Supercomplex-containing fractions show FAO substrate channeling. The pooled supercomplex fraction was incubated with palmitoyl-CoA, and the reaction products were analyzed by HPLC. A, curve a, palmitoyl-CoA at 50 μm is shown. Retention time is 38.5 min. Curve b, palmitoyl-CoA was incubated with 2 of μg purified very long chain ACAD in the presence of ETF, NAD⁺, CoASH, and ATP. The retention time for the generated C16-enoyl-CoA is 40.5 min. These were used as standards for subsequent reactions with the supercomplex fractions. B, supercomplex fraction (2.0 μg of protein) was incubated with 0.5 nm palmitoyl-CoA in the presence of ETF, NAD⁺, CoASH, and ATP. Curve a, zero time shows the initial amount of palmitoyl-CoA. Curve b, after 20 min the amount of palmitoyl-CoA was dramatically reduced, but there was no accumulation of enoyl-CoA or other intermediate products, indicating efficient channeling of the FAO substrates by the supercomplex fraction. Curve c, supercomplex fraction was preincubated for 10 min with the long chain ACAD/very long chain ACAD inhibitor MPA prior to reaction with palmitoyl-CoA in the presence of ETF, NAD⁺, CoASH, and ATP. MPA effectively inhibited the metabolism of palmitoyl-CoA by the supercomplex-containing fraction.

SCHEME 1.

Relationship between FAO and the ETC. FAO provides reducing equivalents directly to the ETC through two mechanisms. In the first mechanism, reducing equivalents from ACADs are transferred via ETF to ETF:ubiquinone oxidoreductase (also known as ETF dehydrogenase), resulting in reduction of CoQ, the substrate for complex III. In the second mechanism, NAD is reduced by 3-hydroxyacyl-CoA dehydrogenase to form NADH, the substrate for complex I. 3-Mercaptopropionic acid (MPA) inhibits the long chain ACADs. Myxothiazol and rotenone are inhibitors of complex III and complex I, respectively.
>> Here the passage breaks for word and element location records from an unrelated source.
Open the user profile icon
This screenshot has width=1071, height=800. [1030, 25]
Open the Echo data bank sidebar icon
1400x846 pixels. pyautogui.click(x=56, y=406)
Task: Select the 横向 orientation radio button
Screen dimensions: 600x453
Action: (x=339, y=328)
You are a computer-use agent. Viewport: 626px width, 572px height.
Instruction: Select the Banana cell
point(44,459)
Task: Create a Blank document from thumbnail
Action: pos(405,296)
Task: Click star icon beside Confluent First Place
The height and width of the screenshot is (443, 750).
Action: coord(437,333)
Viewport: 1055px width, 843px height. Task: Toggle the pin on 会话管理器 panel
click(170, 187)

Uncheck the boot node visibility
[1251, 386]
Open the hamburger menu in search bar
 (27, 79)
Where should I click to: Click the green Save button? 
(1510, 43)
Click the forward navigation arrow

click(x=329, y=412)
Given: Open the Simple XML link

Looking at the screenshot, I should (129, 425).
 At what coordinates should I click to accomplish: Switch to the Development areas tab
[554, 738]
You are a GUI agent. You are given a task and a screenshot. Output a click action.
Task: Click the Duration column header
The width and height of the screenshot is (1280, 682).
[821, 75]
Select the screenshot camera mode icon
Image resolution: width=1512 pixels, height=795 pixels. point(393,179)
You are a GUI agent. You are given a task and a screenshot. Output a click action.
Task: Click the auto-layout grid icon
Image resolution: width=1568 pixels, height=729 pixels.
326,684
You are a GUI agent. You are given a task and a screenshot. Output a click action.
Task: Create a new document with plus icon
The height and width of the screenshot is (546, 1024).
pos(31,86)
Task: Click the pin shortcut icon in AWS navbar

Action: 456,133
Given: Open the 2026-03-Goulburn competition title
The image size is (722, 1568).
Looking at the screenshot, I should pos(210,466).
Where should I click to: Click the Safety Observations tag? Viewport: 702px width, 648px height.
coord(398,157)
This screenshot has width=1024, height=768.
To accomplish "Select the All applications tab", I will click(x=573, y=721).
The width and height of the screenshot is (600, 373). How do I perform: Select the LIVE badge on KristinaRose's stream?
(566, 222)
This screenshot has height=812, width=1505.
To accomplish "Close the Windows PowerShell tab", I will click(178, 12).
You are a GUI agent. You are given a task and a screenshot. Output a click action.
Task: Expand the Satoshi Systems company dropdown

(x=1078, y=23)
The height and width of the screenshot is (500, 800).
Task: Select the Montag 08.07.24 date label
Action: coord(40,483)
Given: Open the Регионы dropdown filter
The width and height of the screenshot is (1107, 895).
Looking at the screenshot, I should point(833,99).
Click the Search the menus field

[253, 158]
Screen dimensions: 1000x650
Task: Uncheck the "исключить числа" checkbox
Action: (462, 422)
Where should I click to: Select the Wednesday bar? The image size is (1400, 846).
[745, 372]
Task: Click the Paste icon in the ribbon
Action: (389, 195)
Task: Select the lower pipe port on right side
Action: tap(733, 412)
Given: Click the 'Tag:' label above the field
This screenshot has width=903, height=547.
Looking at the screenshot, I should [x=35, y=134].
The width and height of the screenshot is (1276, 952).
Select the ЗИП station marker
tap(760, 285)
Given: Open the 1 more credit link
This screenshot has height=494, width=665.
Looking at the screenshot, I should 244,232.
KCN inhibits the electron transfer from cytochrome c to complex IV.

FIGURE 6.

ETC supercomplexes bridge the activities of FAO and the ETC. A, supercomplexes isolated by sucrose density gradient centrifugation were incubated with palmitoyl-CoA and cytochrome c. The addition of exogenous ETF was required to drive the flow of electrons from palmitoyl-CoA through the ETC to cytochrome c, as measured by an increase in absorbance at 550 nm. Myxothiazol, a complex III inhibitor, blocks the reaction. B, complex I inhibitor rotenone reduces bridging activity by about half by blocking the contribution of electrons from the 3-hydroxyacyl-CoA dehydrogenase step of fatty acid oxidation (see Scheme 1). C, MPA, an inhibitor of long chain ACAD and very long chain ACAD, completely inhibited the bridging activity. The ETC was still functional and responsive to stimulation by exogenous NADH. Arrowheads indicate the time at which each reagent was added to the reaction.

FIGURE 7.

ACAD enzymatic activity and FAO-ETC bridging co-separate in sucrose gradient fractions. A, ACAD activity was measured in sucrose gradient fractions using palmitoyl-CoA as substrate. The highest activity was in fractions 1–4, which contain ETC supercomplexes. B, bridging activity was also the highest in the supercomplex-containing fractions. Bridging was measured as palmitoyl-CoA reduction of cytochrome c reduction (absorbance at 550 nm). Columns represent means ± S.D. (error bars) of triplicate assays.